▶ **Exercise details**
Because the material must match the original, reproduce every line of it exactly.
--- START ---
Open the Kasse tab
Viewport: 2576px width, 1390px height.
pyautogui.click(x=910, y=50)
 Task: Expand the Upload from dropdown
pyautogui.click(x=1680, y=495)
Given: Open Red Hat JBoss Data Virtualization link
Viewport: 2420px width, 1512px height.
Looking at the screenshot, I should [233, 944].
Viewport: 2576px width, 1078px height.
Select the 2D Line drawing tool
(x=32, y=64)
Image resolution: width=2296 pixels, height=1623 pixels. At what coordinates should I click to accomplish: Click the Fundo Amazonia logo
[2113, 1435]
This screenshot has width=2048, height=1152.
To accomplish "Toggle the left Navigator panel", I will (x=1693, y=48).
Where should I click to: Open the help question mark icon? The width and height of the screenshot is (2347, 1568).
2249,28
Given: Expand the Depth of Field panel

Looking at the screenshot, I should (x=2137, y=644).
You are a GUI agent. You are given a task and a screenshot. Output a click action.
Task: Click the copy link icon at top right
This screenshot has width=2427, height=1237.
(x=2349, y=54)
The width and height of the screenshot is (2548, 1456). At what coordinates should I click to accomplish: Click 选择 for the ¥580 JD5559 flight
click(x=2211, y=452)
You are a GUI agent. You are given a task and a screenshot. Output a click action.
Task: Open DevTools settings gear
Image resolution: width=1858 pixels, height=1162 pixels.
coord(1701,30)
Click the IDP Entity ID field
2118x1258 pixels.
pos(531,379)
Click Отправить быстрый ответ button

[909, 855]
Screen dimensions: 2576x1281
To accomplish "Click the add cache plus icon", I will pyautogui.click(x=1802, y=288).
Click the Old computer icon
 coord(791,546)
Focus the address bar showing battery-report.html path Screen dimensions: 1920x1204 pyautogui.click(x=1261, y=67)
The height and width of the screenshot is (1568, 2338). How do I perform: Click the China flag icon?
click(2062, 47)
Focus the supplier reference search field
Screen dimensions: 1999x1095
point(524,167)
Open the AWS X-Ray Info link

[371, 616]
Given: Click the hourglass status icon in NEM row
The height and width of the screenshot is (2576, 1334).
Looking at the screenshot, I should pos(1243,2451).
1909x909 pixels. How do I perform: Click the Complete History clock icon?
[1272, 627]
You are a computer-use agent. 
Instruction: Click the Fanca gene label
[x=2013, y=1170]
--- END ---
▶ **Exercise answer**
Open the Kasse tab
Viewport: 2576px width, 1390px height.
pyautogui.click(x=910, y=50)
 Task: Expand the Upload from dropdown
pyautogui.click(x=1680, y=495)
Given: Open Red Hat JBoss Data Virtualization link
Viewport: 2420px width, 1512px height.
Looking at the screenshot, I should [233, 944].
Viewport: 2576px width, 1078px height.
Select the 2D Line drawing tool
(x=32, y=64)
Image resolution: width=2296 pixels, height=1623 pixels. At what coordinates should I click to accomplish: Click the Fundo Amazonia logo
[2113, 1435]
This screenshot has width=2048, height=1152.
To accomplish "Toggle the left Navigator panel", I will (x=1693, y=48).
Where should I click to: Open the help question mark icon? The width and height of the screenshot is (2347, 1568).
2249,28
Given: Expand the Depth of Field panel

Looking at the screenshot, I should (x=2137, y=644).
You are a GUI agent. You are given a task and a screenshot. Output a click action.
Task: Click the copy link icon at top right
This screenshot has width=2427, height=1237.
(x=2349, y=54)
The width and height of the screenshot is (2548, 1456). At what coordinates should I click to accomplish: Click 选择 for the ¥580 JD5559 flight
click(x=2211, y=452)
You are a GUI agent. You are given a task and a screenshot. Output a click action.
Task: Open DevTools settings gear
Image resolution: width=1858 pixels, height=1162 pixels.
coord(1701,30)
Click the IDP Entity ID field
2118x1258 pixels.
pos(531,379)
Click Отправить быстрый ответ button

[909, 855]
Screen dimensions: 2576x1281
To accomplish "Click the add cache plus icon", I will pyautogui.click(x=1802, y=288).
Click the Old computer icon
 coord(791,546)
Focus the address bar showing battery-report.html path Screen dimensions: 1920x1204 pyautogui.click(x=1261, y=67)
The height and width of the screenshot is (1568, 2338). How do I perform: Click the China flag icon?
click(2062, 47)
Focus the supplier reference search field
Screen dimensions: 1999x1095
point(524,167)
Open the AWS X-Ray Info link

[371, 616]
Given: Click the hourglass status icon in NEM row
The height and width of the screenshot is (2576, 1334).
Looking at the screenshot, I should pos(1243,2451).
1909x909 pixels. How do I perform: Click the Complete History clock icon?
[1272, 627]
You are a computer-use agent. 
Instruction: Click the Fanca gene label
[x=2013, y=1170]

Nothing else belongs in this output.